2: Two ways to construct the type, boolean type is an example

$+$: Sum type, the object of type $a+b$ could be either type a or type b, but not both, there are exactly $a+b$ ways to construct the object. Injection is used to construct an instance, if it is called an instance.

$\times$: Product type, the object of type $a\times b$ is a combination of an object of type a and one of type b. OCaml adopts this notation, an constructor applied to type $a\times b$ is written as `Foo of a*b`

.

And as a surprising yet unsurprising coincidence, the sum and product obey the rules:

Communicative: $a+b=b+a$

Associative: $a+(b+c)=(a+b)+c$

Distributive: $a\times(b+c)=a\times b+a\times c$

For recursive types like the tree, which is

data Tree a = Leaf a | Branch (Tree a) (Tree a) |

The formula is:

$T = a + T^2$

Therefore, we have:

$$T^2-T+a=0 $$

$$T = \frac{1-\sqrt{1-4a}}{2}$$ (Why choose the minus sign?)

Use Taylor series, we could obtain:

$$T=1 + a + a^2 + 2 a^3 + 5 a^4 + 14 a^5 + 42 a^6 \cdots$$

And the coefficients of a are Catalan numbers.

Zippers means we could turn the pocket inside out and focus on one element in a data structure, in a way that updating the focused element , as well as moving the focus around, takes $O(1)$ time.

And we can focus on the holes of a type.

$a\times b$ has one hole of a

$a+a$ has two holes of a, that is `data _, a`

and `data a, _`

It is likened to partial differentiation, for example:

$$\frac{\partial (u \times v)}{\partial a} = \frac{\partial u}{\partial a} \times v + \frac{\partial v}{\partial a} \times u$$

If $\frac{\partial t}{\partial a}$ means the hole numbers of a in t, and let the g of constant be zero, and g of other variables be one, then magic!

It can be applied to the list type:

data List a = [] | Cons a (List a) |

$$L=1+aL$$, take both sides’ derivative of a, we got:

$$\frac{\partial L}{\partial a} = L + \frac{\partial L}{\partial a} \times a$$

$$\frac{\partial L}{\partial a}=\frac{L}{1-a}$$ and$\frac{\partial L}{\partial a}=L^2$. Bravo!

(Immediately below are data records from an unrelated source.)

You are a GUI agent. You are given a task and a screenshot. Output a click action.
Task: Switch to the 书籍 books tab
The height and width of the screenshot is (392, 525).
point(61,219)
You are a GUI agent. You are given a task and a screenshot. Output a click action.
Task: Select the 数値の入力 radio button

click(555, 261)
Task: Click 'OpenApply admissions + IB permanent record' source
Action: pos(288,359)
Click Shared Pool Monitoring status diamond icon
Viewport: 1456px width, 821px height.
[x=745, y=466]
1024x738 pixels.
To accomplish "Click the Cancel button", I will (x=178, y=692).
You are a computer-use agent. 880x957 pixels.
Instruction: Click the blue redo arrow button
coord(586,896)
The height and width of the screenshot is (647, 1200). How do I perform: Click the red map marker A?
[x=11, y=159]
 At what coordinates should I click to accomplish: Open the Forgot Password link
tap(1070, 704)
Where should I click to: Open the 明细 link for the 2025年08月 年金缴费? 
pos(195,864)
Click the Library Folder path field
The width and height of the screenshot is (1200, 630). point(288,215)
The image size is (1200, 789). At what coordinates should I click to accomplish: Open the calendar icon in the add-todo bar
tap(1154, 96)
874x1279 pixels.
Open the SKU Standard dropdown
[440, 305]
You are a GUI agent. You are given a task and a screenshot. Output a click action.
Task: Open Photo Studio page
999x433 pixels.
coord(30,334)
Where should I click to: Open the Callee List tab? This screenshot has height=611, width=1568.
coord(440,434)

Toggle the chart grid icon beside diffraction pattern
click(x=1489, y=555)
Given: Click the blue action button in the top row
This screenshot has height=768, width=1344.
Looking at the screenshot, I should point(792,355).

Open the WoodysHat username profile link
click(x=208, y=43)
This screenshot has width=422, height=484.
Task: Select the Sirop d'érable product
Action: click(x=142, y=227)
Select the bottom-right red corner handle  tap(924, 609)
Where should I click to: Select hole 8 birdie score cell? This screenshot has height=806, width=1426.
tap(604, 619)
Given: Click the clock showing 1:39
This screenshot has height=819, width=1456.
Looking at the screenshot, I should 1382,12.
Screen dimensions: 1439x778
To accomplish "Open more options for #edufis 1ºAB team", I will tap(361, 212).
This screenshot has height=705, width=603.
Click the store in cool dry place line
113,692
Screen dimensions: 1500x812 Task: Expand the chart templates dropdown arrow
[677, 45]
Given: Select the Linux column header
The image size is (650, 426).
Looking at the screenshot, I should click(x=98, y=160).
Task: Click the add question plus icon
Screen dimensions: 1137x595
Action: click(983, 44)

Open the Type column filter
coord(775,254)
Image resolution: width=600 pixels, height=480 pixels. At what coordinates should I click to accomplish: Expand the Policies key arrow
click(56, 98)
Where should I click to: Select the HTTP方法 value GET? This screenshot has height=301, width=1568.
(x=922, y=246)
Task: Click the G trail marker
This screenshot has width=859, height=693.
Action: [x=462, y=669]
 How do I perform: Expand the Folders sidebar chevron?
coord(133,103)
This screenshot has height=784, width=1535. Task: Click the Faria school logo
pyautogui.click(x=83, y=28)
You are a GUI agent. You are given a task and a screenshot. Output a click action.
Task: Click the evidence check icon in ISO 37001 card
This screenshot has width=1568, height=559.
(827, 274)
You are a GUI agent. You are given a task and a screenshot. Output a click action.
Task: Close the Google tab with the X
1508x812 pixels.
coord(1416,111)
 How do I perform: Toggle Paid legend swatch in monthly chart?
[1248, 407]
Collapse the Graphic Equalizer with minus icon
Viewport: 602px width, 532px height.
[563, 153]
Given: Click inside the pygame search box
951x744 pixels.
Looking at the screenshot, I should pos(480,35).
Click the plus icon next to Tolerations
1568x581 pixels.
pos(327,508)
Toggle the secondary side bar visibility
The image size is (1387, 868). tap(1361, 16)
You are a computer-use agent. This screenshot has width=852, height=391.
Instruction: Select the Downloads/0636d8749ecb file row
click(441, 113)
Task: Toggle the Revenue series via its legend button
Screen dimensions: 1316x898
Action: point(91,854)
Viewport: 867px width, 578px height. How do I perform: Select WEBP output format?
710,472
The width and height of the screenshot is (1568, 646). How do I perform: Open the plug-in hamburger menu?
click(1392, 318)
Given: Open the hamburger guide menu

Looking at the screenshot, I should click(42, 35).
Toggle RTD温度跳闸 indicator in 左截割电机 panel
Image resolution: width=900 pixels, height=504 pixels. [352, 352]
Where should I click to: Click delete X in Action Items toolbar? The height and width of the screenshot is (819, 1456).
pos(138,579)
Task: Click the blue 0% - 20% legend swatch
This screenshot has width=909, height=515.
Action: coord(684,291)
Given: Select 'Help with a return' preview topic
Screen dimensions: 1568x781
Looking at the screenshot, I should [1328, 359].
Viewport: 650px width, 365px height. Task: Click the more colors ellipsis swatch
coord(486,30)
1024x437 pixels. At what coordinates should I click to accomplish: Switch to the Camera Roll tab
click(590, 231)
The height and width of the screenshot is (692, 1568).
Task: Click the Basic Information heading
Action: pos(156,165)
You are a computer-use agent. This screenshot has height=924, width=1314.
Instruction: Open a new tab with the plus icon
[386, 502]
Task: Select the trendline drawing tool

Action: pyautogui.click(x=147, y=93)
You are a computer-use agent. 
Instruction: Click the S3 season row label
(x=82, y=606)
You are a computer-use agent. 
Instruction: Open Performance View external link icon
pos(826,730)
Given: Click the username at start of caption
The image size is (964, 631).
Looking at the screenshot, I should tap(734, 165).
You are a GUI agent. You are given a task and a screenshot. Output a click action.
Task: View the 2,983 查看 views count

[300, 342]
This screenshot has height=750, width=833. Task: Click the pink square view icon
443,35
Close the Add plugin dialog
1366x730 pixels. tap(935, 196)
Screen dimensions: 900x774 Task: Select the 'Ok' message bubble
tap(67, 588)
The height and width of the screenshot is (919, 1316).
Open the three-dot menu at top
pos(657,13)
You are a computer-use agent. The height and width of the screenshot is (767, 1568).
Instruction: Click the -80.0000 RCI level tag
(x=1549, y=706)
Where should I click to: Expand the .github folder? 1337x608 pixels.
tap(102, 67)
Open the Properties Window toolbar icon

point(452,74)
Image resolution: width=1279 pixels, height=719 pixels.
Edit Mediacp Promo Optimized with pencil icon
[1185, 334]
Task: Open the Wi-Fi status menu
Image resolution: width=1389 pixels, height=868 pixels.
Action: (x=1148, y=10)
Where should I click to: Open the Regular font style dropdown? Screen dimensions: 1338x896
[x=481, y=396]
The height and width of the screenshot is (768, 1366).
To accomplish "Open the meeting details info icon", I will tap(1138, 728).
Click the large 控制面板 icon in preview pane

That is the zipper type, one pointing to left and the other right.

Added 3/29:

But the same thing could not be perfectly applied to the binary tree type.

Recall, we have the binary tree type:

data Tree a = Leaf | Branch a (Tree a) (Tree a) |

Then the formula is:

$$T=1+aT^2$$

The best I could get is about:

$\frac{\partial T}{\partial a}=T^2L$, and the $L$ is a list of type $2aT$.

According to LYAHFGG, the zipper of a binary tree should be something like this:

data Crumbs a = LeftCrumb a (Tree a) | RightCrumb a (Tree a) |

It is easy to see that `Crumbs a`

has a type of $2aT$ and `BreadCrumbs a`

has a type of $\frac{1}{1-2aT}$.

But wait! That gives $T$ rather than a $T^2$ in the numerator.

Maybe we’ve just started wrong, like, we took the wrong differentiation.

That would be left for future investigation.

## Misc

**PEBKAC** (*Problem Exists Between Keyboard And Chair*) is the word that describes user error.